#### Exercices à faire:
• 1. D'après l'extrait à lire, pourquoi la navigation sur le Web n'est-elle pas l'application phare de l'iPad ?
• 2. Dans les lignes, renomme "screenshot" en "capture" sur la partie qui va du début jusqu'à la ligne contenant "pyautogui.click(x=1470, y=54)", incluse. Redonne cette partie seule, sans rien changer d'autre.

#### Extrait à lire:
Enfin “Après avoir tourné le problème dans ma tête de nombreuses fois, j’en viens à la conclusion que les contenus réellement adaptés aux touchbooks ne sont pas encore là”
Et genre le Web ? Ce que nous voudrions en tant que technophile ≠ ce qui est suffisant pour vendre des “touchbooks”.
@ Cobalt > Je vais préciser ma pensée concernant Flash et l’iPad : La barrière technologique est à peu près levée car il est possible de compiler du flash en format natif iPhone / iPad. Reste encore deux autres barrières : Les performances (surtout la consommation d’énergie) et la distribution (Apple pratiquant en effet une forme de censure). Chaque chose en son temps, la techno étant un pré-requis indispensable.
Concernant Apple / Adobe, je pense qu’il faut voir au delà des produits stars de chacune de ces marques pour observer plutôt la façon dont elles sont en train de modifier leur positionnement ou du moins de chercher à diversifier leurs sources de revenus.
Pour ce qui est du surf sur l’iPad, je répète ce que j’ai déjà dit dans un autre article : L’iPad ne permettra d’accéder qu’à un sous-ensemble du web (sans Flash) et dans des conditions diminuées (pas de souris donc pas de roll-over…). Donc non le surf n’est pas l’application phare de l’iPad (au contraire).
Terminons en précisant également qu’il y a d’autres touchbooks que l’iPad avec des positionnements différents (cf. le Dell Streak, plus petit) et des modalités d’interaction différentes (cf. Le Courier de Microsoft avec ces deux écrans).
/Fred
Les pistes citées dans ton article sont intéressantes.
@cobalt: ok pour dire que l’attrait du net permettra de vendre la première fournée de “touchbooks” mais le format “navigateur, souris, clavier” actuel est insuffisant pour installer cette techno dans la durée.
L’effort d’anticipation de cet article va dans le bon sens…
Merci pour vos éclairage.

Entrées tirées d'une collection
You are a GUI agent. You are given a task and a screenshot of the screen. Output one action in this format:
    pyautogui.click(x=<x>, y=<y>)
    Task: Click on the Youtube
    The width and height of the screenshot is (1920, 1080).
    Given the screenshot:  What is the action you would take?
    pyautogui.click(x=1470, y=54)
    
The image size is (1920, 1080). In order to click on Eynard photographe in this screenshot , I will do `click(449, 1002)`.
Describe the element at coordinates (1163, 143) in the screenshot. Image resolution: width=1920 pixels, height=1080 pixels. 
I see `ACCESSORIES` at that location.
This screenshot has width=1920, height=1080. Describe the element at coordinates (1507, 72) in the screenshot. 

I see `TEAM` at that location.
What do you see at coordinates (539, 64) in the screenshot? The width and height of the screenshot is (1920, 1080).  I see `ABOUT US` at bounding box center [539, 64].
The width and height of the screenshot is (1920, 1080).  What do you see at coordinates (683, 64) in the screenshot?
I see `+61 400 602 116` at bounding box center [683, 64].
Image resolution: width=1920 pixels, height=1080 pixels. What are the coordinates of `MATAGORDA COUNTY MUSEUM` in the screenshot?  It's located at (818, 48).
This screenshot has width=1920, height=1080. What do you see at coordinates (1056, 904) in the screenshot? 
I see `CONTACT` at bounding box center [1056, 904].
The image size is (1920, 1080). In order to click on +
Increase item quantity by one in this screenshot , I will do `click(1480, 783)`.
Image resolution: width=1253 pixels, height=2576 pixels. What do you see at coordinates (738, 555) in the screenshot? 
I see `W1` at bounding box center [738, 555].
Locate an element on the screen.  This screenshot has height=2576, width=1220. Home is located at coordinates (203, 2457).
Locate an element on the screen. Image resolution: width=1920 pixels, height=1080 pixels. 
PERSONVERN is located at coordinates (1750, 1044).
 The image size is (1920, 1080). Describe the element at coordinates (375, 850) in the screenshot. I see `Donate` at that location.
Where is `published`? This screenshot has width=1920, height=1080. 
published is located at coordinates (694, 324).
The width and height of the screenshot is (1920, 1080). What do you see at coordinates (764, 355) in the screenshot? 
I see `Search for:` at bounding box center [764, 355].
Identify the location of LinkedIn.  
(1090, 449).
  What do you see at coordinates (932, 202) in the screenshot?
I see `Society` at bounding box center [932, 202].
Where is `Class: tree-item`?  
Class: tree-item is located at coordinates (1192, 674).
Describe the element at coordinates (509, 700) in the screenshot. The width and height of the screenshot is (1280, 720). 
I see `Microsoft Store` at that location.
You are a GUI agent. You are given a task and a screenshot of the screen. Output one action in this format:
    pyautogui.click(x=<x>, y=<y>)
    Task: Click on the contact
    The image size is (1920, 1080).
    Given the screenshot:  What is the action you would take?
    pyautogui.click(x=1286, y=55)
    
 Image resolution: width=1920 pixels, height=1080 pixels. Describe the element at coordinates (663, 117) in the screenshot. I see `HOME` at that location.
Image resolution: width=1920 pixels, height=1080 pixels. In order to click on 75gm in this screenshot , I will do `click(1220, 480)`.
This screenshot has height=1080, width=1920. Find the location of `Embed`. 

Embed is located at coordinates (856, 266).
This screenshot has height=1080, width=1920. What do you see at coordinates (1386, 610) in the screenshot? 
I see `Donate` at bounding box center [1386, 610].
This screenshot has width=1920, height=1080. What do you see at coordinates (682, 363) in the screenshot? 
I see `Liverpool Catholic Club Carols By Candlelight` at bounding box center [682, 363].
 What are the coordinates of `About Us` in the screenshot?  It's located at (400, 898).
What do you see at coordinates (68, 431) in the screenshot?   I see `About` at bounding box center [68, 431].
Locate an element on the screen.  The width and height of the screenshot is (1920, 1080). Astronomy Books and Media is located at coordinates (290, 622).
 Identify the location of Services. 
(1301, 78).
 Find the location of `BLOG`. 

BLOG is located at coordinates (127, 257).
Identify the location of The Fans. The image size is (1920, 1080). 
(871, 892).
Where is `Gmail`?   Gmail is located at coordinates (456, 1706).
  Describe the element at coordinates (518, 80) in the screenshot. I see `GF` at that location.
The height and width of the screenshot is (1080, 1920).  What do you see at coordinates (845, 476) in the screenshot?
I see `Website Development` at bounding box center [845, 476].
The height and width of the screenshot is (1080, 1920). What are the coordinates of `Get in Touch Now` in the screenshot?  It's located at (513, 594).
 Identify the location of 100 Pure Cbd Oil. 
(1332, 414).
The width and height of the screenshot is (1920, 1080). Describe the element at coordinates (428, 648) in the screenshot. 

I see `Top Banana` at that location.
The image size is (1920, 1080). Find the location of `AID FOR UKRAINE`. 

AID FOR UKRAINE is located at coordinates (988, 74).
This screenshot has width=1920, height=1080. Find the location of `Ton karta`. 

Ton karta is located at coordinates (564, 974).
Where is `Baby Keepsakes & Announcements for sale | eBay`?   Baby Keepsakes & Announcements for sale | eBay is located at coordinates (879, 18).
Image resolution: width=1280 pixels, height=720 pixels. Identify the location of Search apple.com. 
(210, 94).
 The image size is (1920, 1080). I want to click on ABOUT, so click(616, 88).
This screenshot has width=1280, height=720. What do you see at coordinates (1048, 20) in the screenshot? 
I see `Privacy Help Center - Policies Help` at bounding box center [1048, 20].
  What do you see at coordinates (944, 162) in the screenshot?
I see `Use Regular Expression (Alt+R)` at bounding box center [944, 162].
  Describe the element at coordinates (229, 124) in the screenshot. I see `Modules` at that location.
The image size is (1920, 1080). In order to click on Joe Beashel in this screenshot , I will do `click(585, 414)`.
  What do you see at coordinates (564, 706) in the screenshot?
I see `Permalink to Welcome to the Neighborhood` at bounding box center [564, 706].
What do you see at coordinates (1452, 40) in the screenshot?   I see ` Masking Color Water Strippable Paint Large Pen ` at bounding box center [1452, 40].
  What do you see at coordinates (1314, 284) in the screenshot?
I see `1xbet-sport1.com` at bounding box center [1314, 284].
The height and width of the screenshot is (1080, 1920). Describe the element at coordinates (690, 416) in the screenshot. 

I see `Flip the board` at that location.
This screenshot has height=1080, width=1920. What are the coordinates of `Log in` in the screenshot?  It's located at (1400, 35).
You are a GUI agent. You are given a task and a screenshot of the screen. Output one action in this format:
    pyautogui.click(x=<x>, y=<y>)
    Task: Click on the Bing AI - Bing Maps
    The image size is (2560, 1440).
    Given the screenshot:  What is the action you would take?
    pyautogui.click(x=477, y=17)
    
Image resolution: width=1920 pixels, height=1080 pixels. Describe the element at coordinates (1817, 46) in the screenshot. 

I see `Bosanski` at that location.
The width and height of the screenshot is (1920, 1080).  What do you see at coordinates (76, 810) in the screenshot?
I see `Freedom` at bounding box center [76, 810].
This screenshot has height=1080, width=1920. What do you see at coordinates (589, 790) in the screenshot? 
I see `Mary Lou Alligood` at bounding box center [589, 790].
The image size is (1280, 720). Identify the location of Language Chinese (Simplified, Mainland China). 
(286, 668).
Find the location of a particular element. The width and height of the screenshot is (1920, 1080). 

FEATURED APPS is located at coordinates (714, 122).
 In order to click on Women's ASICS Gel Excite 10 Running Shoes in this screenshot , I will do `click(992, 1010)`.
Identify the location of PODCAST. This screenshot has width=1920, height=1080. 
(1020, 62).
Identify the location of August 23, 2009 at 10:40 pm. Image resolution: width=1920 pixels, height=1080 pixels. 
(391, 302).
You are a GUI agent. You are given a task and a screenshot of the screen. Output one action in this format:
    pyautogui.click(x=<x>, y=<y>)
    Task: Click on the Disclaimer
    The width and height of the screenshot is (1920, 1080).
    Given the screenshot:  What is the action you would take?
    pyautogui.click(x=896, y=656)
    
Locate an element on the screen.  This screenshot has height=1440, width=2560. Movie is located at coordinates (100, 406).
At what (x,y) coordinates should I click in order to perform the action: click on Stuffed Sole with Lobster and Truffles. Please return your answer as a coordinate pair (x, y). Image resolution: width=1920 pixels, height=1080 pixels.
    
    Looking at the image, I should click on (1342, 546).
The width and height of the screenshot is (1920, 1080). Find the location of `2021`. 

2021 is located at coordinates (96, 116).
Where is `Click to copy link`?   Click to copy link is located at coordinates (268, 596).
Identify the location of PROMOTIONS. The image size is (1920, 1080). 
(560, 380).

#### Réponses attendues:
• 1. L'iPad ne donne accès qu'à une partie du Web, sans Flash. Il le fait aussi dans de moins bonnes conditions : sans souris, pas de roll-over.

• 2.
You are a GUI agent. You are given a task and a capture of the screen. Output one action in this format:
    pyautogui.click(x=<x>, y=<y>)
    Task: Click on the Youtube
    The width and height of the capture is (1920, 1080).
    Given the capture:  What is the action you would take?
    pyautogui.click(x=1470, y=54)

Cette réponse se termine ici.